- ASSIGNED TASK -
Each line starting at the one that contains "Search Engine Marketing (149, 199)" and ending at the one that contains "[Instagram] (648, 70)" must be returned exactly, and the rest of the listing is left out.

- GIVEN RECORDS -
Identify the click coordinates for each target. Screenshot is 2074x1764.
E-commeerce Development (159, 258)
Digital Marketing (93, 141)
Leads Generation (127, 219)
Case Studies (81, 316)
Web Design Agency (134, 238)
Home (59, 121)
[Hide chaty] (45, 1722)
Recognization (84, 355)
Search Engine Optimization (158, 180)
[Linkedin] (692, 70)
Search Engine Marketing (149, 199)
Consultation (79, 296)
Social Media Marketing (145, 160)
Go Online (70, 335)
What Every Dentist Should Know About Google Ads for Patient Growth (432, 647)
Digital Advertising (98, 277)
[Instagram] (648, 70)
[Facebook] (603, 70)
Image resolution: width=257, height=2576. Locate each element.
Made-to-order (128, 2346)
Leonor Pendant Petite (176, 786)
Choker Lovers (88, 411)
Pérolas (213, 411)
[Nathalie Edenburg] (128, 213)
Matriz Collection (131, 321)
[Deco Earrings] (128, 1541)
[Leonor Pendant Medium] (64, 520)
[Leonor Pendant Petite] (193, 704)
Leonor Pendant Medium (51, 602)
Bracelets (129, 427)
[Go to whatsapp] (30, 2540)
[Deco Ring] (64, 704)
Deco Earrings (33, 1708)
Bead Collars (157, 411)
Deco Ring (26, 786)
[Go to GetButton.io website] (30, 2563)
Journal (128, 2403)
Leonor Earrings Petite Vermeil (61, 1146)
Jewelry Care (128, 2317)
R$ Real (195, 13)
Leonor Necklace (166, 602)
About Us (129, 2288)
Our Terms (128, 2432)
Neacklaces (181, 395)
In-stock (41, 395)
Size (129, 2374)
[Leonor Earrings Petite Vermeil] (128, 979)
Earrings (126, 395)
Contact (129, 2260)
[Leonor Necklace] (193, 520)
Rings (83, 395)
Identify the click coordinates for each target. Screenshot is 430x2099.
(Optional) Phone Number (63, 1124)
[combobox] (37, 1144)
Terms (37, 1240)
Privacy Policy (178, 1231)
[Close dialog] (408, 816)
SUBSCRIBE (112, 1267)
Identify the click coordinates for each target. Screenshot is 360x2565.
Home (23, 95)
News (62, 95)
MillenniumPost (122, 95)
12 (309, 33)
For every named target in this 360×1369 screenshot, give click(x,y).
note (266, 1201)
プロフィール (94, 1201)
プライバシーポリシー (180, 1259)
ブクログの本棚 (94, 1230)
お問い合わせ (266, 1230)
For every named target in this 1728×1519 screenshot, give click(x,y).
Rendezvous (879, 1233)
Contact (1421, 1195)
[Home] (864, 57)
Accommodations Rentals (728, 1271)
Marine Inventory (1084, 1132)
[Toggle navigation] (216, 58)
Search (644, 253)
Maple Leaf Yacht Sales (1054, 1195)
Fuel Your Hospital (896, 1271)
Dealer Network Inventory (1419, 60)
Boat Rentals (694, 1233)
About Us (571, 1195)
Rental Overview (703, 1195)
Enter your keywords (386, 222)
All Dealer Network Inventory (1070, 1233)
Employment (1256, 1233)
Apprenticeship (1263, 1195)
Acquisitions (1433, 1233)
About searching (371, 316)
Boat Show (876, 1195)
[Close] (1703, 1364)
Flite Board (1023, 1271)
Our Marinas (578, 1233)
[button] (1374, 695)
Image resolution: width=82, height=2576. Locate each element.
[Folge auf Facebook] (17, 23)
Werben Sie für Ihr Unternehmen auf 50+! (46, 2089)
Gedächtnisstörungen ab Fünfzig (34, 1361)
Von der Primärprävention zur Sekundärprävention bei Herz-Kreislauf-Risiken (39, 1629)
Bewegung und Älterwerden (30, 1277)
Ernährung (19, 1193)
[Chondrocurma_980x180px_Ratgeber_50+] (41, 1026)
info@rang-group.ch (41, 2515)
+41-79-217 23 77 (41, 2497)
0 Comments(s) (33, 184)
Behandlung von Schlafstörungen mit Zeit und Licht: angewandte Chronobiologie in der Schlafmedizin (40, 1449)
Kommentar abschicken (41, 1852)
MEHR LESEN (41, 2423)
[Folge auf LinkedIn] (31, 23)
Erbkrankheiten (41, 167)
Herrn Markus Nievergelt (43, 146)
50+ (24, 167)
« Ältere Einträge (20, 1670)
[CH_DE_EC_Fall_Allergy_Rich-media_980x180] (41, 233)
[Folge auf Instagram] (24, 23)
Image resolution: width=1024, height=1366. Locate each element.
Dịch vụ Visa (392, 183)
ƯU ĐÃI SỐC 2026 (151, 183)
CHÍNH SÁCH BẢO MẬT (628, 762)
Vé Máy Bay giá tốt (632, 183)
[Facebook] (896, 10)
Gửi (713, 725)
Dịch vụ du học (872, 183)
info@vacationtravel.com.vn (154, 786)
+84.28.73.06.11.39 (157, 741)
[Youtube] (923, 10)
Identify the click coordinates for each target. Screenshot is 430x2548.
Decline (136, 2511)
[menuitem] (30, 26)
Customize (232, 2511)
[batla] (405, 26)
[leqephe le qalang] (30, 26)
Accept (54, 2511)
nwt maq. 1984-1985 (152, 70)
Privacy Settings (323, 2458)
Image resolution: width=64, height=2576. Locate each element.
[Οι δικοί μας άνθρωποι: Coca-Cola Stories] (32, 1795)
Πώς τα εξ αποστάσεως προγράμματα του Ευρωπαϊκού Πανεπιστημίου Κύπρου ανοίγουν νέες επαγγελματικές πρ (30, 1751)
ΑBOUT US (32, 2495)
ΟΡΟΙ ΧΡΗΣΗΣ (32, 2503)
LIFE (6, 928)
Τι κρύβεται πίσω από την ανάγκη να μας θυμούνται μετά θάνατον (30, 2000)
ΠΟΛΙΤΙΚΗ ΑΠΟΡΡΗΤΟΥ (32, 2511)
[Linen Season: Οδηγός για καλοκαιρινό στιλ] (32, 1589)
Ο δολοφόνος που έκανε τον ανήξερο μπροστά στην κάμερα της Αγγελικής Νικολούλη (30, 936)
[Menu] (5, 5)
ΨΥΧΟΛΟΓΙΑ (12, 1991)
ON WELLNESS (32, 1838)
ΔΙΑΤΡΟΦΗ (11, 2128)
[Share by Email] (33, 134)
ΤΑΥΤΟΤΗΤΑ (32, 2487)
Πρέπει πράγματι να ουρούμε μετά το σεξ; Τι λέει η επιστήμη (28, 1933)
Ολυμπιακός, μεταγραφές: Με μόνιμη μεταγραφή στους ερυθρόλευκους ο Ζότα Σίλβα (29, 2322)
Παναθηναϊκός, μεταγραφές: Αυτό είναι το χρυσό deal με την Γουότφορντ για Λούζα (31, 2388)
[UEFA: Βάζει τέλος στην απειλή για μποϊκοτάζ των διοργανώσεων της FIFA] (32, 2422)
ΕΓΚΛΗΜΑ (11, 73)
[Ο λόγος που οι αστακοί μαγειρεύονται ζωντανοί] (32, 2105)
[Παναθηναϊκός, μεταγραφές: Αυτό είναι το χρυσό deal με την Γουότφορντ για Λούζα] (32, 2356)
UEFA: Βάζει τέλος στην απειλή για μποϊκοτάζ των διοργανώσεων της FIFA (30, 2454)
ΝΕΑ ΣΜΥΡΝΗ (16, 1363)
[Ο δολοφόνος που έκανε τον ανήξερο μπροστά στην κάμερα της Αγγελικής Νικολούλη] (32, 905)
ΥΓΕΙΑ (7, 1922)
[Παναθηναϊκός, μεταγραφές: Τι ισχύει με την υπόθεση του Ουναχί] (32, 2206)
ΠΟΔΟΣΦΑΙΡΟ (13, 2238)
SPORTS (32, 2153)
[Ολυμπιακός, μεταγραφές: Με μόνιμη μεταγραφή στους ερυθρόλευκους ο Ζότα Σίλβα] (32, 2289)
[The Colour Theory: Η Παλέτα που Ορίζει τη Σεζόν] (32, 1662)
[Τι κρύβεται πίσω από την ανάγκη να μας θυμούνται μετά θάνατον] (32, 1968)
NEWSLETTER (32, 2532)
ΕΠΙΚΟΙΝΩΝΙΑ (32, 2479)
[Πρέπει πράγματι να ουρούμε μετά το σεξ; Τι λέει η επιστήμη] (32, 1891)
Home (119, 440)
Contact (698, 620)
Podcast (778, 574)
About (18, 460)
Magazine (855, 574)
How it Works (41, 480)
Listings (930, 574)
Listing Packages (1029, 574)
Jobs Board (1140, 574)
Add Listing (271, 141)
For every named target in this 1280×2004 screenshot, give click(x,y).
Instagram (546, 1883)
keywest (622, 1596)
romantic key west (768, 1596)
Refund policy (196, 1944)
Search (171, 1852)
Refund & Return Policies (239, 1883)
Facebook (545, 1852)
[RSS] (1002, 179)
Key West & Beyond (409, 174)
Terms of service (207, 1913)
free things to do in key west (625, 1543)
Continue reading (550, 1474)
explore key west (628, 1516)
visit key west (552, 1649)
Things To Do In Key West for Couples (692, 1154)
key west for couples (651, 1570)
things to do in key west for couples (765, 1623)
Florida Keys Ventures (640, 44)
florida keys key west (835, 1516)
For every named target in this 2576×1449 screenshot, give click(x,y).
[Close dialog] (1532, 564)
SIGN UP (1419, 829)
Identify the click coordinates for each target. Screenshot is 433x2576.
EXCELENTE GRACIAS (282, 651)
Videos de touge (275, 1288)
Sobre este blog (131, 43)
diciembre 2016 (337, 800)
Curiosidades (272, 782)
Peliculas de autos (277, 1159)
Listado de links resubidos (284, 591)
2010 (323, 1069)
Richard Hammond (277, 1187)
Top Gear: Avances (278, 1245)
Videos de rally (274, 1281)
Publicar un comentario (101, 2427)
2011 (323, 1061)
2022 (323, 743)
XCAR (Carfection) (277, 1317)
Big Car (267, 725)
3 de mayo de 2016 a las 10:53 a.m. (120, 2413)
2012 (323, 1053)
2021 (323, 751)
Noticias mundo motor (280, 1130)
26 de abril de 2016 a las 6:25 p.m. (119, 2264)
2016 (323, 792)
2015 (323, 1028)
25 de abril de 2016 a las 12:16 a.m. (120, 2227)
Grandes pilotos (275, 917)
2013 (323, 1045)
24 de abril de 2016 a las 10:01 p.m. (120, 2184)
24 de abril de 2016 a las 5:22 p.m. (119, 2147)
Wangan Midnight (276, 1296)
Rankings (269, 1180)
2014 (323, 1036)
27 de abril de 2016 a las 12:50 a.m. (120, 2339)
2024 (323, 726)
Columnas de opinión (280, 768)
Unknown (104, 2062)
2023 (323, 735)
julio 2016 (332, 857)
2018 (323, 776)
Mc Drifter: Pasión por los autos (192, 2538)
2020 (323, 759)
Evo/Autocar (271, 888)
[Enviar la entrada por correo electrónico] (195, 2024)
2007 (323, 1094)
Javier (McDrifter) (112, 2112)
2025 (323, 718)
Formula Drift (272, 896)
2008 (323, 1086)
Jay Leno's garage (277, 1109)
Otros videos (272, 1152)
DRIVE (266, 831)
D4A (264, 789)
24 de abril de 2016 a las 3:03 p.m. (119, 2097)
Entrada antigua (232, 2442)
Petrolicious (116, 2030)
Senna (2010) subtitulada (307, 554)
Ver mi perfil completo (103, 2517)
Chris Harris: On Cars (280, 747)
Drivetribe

- ANSWER SPACE -
Search Engine Marketing (149, 199)
Consultation (79, 296)
Social Media Marketing (145, 160)
Go Online (70, 335)
What Every Dentist Should Know About Google Ads for Patient Growth (432, 647)
Digital Advertising (98, 277)
[Instagram] (648, 70)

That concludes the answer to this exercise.